Brussels, 31 July 2003
Today the Commission presents the future structures for managing the GALILEO programme in its deployment phase (2006-2008) and operational phase (from 2008). Two structures, each with essential public-interest missions, are proposed: a Supervisory Authority and a Centre for Safety and Reliability.
The Supervisory Authority will award the concession for deployment and operation of the GALILEO system to a private consortium selected after a call for tenders to be launched in the coming weeks.
The Centre for Safety and Reliability, set up under the auspices of the Secretary-General of the Council, will in particular provide the interface between the political authorities and the concession holder in the event of a crisis.
As Loyola de Palacio, the Vice-President responsible for Energy and Transport, stressed: "This proposal, eagerly awaited by the Member States and the industry, is fundamental because it establishes the legal and institutional framework for management of the programme from 2006 onwards. I urge the Council and Parliament to examine it without delay".
The joint undertaking in charge of managing GALILEO's development phase has been operational since 1 July. (1) The Commission therefore wishes to waste no time before proposing the future structures for managing the European satellite radionavigation programme during its deployment phase (2006-2008) and operational phase (from 2008).
The Supervisory Authority
The Supervisory Authority proposed by the Commission will be a Community body having legal personality and placed under the Commission's authority. Its function will be to manage the public interests relating to GALILEO, and it will have the following main tasks:
- acting as a licensing authority vis-à-vis the private concessionaire to be appointed before the end of 2004 and ensuring that the concessionaire complies with the concession contract and the specifications attached to it, notably in terms of public service obligations as regards continuity and guarantee of service;
- managing Community funds allocated to GALILEO;
- acting as a technological observatory to anticipate further developments of the system.

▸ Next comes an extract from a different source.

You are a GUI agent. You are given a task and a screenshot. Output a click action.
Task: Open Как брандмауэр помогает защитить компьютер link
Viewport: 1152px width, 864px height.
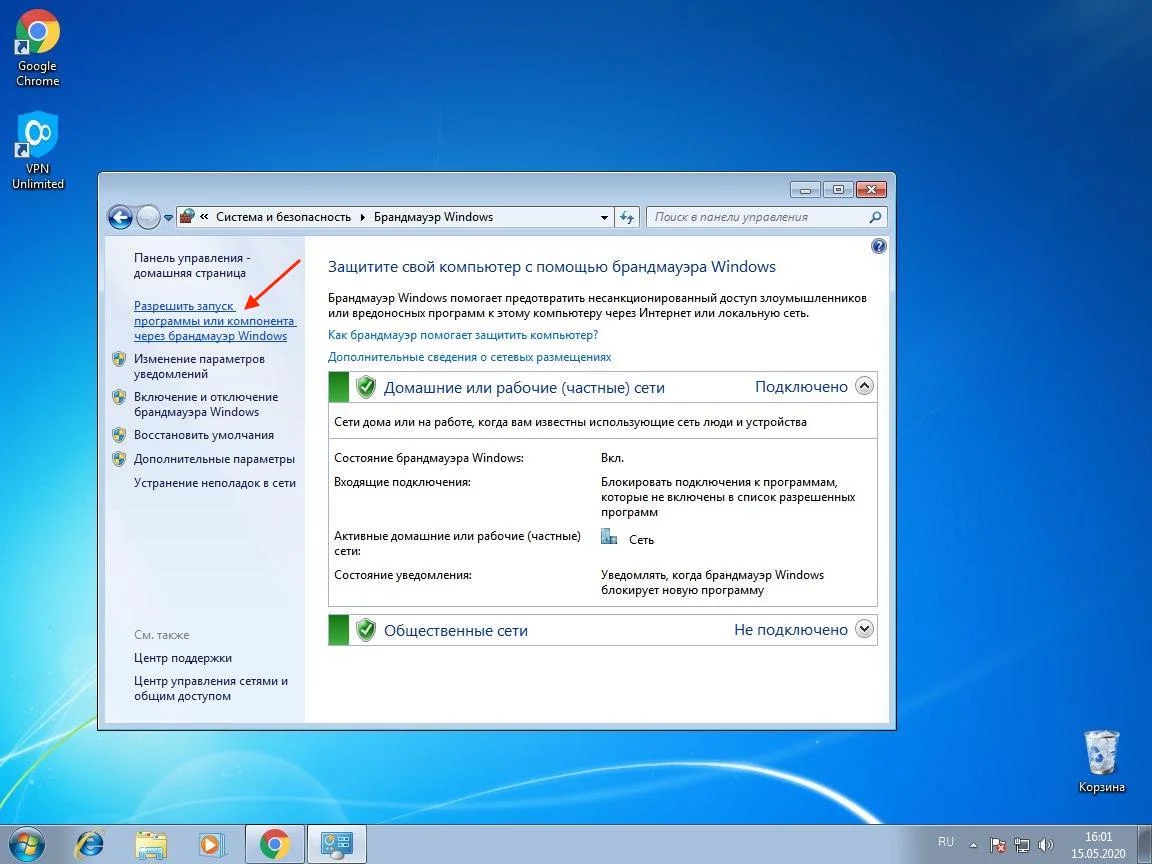point(463,335)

The Centre for Safety and Reliability
The GALILEO system is a sensitive infrastructure, so it is important to ensure its safety and reliability against attack (malicious or otherwise) and to prevent its use for terrorist or other purposes running counter to the interests of the European Union and its Member States.
The Commission therefore proposes to create, under the auspices of the Secretary-General of the Council, a Centre for Safety and Reliability made up of a small permanent team that will be operational at all times.
The centre will provide expertise in negotiations related to the safety and reliability of the system and will participate in preparing and ensuring compliance with the future operational and regulatory framework for safety and reliability.
It will also have to be capable of taking with the operator, in real time, such signal scrambling or interruption measures (selective or otherwise) as may be required in an emergency.
The centre should help to speed up the conclusion of a cooperation agreement with the United States on interoperability between GPS and GALILEO and on the development of arrangements for cooperation in the event of a crisis.
GALILEO, a success at international level
The World Radiocommunications Conference (WRC) closed on 4 July 2003. As with the previous conference in Istanbul in 2000, the situation regarding the GALILEO programme is very positive. Its recognition as a "real" system was confirmed (the programme having been launched), which makes it possible to keep the prior rights to frequencies obtained in Istanbul. Following the adoption of two new resolutions, GALILEO will also enjoy the same rights in terms of signal definition as the existing systems (GPS and GLONASS). Finally, a coordination procedure in the International Telecommunication Union will apply from 2005 to all satellite navigation systems. This new procedure will require all countries developing new systems to notify them in order to avoid any interference with systems such as GPS or GALILEO. This procedure puts the European Union on an equal footing in the negotiations on interoperability and frequency sharing with the United States or the Russian Federation.
More information on the GALILEO programme is available on: http://europa.eu.int/comm/dgs/energy_transport/galileo/index_en.htm
(1) On 26 March 2002 the Council of Transport Ministers concluded a political agreement on the creation of the GALILEO joint undertaking. The joint undertaking is responsible for managing the development phase of the programme and will prepare the management of its deployment and operational phases. On 26 May 2003 the Council of the European Space Agency came to an agreement on its participation, thus giving the green light to the joint undertaking.